→ Показанный текст:
══════════════════════════════
Этот карнавал по-настоящему радостен только для «карнавального короля», роль которого упоённо играет Керенский. Если комбинации прочих политических игроков разваливаются, то Керенский в апрельские дни уверенно идёт вверх. Ему по-прежнему удаётся лавировать между Временным правительством и Исполнительным Комитетом, он элегантно предает любых союзников, набирает всё большую популярность, выдаёт великое множество распоряжений, провоцирует правительственный кризис, расчётливо исчезает со сцены в опасные дни противоборства демонстраций, извлекает пользу из любого конфликта и в конце концов достигает поставленной ещё в марте цели – становится военным и морским министром. Жажда власти у Керенского неотделима от стремления привлекать и покорять сердца, простодушного упоения собой (и веры в произносимые им слова), хлестаковской лёгкости и своеобразного артистизма: он даёт спектакли на заседаниях правительства, совещаниях, митингах, приёмах, парадах – буквально всегда и везде. Мотивы вездесущести, «пластичности», актёрского обаяния Керенского были выразительно проведены уже в «Марте…», но там он был одним из «соблазнившихся соблазнителей». В «Апреле…» он остаётся единственным не знающим тревог и сомнений персонажем.
══════════════════════════════
→ Поставленная задача a:
Выведите без изменений строки от той, что содержит «The image size is (1372, 882).», до той, что содержит «pyautogui.click(x=131, y=84)», включая обе.

(Строки с координатами целей)
══════════════════════════════
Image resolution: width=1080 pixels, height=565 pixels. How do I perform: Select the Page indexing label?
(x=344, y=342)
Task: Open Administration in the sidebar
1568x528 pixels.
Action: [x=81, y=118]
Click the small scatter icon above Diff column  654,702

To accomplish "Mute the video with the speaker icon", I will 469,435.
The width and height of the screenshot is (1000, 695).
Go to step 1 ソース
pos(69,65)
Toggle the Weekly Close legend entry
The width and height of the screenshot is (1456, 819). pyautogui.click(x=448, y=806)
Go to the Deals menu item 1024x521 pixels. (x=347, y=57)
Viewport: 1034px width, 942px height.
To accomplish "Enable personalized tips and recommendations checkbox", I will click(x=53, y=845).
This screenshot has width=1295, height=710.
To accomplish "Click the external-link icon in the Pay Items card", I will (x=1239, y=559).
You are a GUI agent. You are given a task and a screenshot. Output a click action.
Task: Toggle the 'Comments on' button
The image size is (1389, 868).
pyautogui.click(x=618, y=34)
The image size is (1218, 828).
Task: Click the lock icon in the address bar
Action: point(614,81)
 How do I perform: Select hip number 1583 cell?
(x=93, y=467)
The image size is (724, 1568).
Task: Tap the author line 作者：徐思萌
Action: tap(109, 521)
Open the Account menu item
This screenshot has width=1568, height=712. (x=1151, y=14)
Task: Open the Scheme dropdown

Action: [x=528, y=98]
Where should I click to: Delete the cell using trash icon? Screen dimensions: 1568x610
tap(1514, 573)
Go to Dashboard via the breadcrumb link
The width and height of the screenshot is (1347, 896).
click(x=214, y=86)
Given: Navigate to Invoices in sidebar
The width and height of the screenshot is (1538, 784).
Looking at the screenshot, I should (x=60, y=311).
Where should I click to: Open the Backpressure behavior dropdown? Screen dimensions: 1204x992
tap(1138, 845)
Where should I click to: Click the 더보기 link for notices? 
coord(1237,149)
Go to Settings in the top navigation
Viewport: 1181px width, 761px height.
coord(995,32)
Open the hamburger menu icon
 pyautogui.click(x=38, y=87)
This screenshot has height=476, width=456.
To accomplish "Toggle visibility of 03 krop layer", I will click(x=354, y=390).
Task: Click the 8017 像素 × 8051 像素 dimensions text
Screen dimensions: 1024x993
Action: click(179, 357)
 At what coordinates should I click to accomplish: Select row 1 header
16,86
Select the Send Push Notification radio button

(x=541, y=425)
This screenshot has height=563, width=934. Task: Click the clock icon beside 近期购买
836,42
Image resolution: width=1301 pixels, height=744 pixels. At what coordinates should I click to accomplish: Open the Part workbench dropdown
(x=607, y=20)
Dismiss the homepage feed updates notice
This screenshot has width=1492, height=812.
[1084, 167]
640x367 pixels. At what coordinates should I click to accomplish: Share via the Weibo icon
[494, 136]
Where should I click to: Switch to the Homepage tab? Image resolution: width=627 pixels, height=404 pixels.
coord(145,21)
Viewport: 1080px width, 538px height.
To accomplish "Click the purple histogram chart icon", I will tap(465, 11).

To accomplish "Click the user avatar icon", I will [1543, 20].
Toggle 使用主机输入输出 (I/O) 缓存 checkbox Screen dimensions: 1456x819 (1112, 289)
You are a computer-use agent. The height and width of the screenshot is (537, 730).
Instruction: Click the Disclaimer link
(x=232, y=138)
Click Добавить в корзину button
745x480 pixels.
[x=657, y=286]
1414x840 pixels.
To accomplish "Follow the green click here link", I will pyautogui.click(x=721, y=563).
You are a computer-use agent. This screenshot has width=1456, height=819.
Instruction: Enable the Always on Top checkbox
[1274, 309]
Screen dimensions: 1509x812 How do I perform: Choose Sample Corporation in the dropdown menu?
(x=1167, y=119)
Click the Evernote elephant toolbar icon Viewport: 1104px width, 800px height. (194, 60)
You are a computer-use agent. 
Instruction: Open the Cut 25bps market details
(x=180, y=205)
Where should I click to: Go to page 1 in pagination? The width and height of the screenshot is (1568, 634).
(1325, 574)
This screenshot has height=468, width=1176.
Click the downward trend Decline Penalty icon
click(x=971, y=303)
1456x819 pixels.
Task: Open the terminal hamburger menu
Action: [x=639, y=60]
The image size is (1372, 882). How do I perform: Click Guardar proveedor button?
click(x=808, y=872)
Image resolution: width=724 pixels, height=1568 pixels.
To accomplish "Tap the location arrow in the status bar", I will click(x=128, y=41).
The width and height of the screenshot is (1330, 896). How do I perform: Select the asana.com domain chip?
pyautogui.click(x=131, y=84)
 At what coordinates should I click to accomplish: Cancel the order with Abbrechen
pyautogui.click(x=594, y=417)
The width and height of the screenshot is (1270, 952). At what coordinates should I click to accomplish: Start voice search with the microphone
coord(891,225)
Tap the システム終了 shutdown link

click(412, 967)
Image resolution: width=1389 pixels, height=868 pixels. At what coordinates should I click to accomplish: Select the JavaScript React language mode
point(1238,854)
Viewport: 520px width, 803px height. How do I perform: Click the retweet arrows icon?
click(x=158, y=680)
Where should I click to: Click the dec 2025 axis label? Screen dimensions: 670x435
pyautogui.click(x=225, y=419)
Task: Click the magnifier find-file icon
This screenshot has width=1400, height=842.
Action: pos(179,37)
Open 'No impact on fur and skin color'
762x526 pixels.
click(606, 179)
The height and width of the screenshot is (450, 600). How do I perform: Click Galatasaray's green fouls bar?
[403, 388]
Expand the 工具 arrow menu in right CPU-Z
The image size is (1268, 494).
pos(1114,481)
══════════════════════════════
→ Поставленная задача b:
Ответьте по тексту о Керенском:
(i) Какую должность в итоге получает Керенский?
(ii) Где, согласно тексту, Керенский даёт спектакли?
(iii) Кем Керенский был в «Марте…»?

→ Полный ответ a:
The image size is (1372, 882). How do I perform: Click Guardar proveedor button?
click(x=808, y=872)
Image resolution: width=724 pixels, height=1568 pixels.
To accomplish "Tap the location arrow in the status bar", I will click(x=128, y=41).
The width and height of the screenshot is (1330, 896). How do I perform: Select the asana.com domain chip?
pyautogui.click(x=131, y=84)

→ Полный ответ b:
(i) Он становится военным и морским министром.
(ii) На заседаниях правительства, совещаниях, митингах, приёмах и парадах.
(iii) Одним из «соблазнившихся соблазнителей».